### Data for analysis ###
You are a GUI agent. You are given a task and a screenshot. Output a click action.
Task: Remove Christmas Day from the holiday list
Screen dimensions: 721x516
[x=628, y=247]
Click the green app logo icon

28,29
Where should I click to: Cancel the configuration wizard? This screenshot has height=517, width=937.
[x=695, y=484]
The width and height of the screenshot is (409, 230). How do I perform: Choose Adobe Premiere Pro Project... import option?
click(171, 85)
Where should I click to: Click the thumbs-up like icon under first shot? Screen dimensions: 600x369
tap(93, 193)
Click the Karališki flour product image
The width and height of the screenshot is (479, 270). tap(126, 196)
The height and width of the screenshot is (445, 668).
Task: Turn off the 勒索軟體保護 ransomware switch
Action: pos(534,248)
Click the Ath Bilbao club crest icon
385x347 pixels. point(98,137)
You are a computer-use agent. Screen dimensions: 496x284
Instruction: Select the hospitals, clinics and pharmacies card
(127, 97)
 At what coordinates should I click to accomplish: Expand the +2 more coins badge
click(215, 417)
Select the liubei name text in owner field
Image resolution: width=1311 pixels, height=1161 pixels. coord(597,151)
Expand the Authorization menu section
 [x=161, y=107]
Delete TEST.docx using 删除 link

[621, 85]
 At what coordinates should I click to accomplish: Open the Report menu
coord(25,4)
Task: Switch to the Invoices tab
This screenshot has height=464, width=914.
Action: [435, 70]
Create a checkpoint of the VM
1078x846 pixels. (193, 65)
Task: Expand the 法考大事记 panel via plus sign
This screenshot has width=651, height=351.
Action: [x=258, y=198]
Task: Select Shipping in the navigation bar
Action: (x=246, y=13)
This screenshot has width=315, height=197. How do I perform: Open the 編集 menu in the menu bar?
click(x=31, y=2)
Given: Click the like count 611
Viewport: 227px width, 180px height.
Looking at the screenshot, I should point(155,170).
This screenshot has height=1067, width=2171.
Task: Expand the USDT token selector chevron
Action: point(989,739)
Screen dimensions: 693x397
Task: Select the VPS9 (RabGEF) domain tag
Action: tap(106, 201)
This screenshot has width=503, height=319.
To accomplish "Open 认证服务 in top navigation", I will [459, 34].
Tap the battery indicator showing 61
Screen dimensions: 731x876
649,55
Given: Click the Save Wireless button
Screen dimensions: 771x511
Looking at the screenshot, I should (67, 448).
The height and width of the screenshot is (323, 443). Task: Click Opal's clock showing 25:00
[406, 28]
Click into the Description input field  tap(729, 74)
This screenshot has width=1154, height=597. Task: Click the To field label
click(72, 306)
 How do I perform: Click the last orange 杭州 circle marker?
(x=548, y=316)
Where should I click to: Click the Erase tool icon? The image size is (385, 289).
###
What is needed:
All the data above should be set down a second time, exactly.

Response to this exercise:
You are a GUI agent. You are given a task and a screenshot. Output a click action.
Task: Remove Christmas Day from the holiday list
Screen dimensions: 721x516
[x=628, y=247]
Click the green app logo icon

28,29
Where should I click to: Cancel the configuration wizard? This screenshot has height=517, width=937.
[x=695, y=484]
The width and height of the screenshot is (409, 230). How do I perform: Choose Adobe Premiere Pro Project... import option?
click(171, 85)
Where should I click to: Click the thumbs-up like icon under first shot? Screen dimensions: 600x369
tap(93, 193)
Click the Karališki flour product image
The width and height of the screenshot is (479, 270). tap(126, 196)
The height and width of the screenshot is (445, 668).
Task: Turn off the 勒索軟體保護 ransomware switch
Action: pos(534,248)
Click the Ath Bilbao club crest icon
385x347 pixels. point(98,137)
You are a computer-use agent. Screen dimensions: 496x284
Instruction: Select the hospitals, clinics and pharmacies card
(127, 97)
 At what coordinates should I click to accomplish: Expand the +2 more coins badge
click(215, 417)
Select the liubei name text in owner field
Image resolution: width=1311 pixels, height=1161 pixels. coord(597,151)
Expand the Authorization menu section
 [x=161, y=107]
Delete TEST.docx using 删除 link

[621, 85]
 At what coordinates should I click to accomplish: Open the Report menu
coord(25,4)
Task: Switch to the Invoices tab
This screenshot has height=464, width=914.
Action: [435, 70]
Create a checkpoint of the VM
1078x846 pixels. (193, 65)
Task: Expand the 法考大事记 panel via plus sign
This screenshot has width=651, height=351.
Action: [x=258, y=198]
Task: Select Shipping in the navigation bar
Action: (x=246, y=13)
This screenshot has width=315, height=197. How do I perform: Open the 編集 menu in the menu bar?
click(x=31, y=2)
Given: Click the like count 611
Viewport: 227px width, 180px height.
Looking at the screenshot, I should point(155,170).
This screenshot has height=1067, width=2171.
Task: Expand the USDT token selector chevron
Action: point(989,739)
Screen dimensions: 693x397
Task: Select the VPS9 (RabGEF) domain tag
Action: tap(106, 201)
This screenshot has width=503, height=319.
To accomplish "Open 认证服务 in top navigation", I will [459, 34].
Tap the battery indicator showing 61
Screen dimensions: 731x876
649,55
Given: Click the Save Wireless button
Screen dimensions: 771x511
Looking at the screenshot, I should (67, 448).
The height and width of the screenshot is (323, 443). Task: Click Opal's clock showing 25:00
[406, 28]
Click into the Description input field  tap(729, 74)
This screenshot has width=1154, height=597. Task: Click the To field label
click(72, 306)
 How do I perform: Click the last orange 杭州 circle marker?
(x=548, y=316)
Where should I click to: Click the Erase tool icon? The image size is (385, 289).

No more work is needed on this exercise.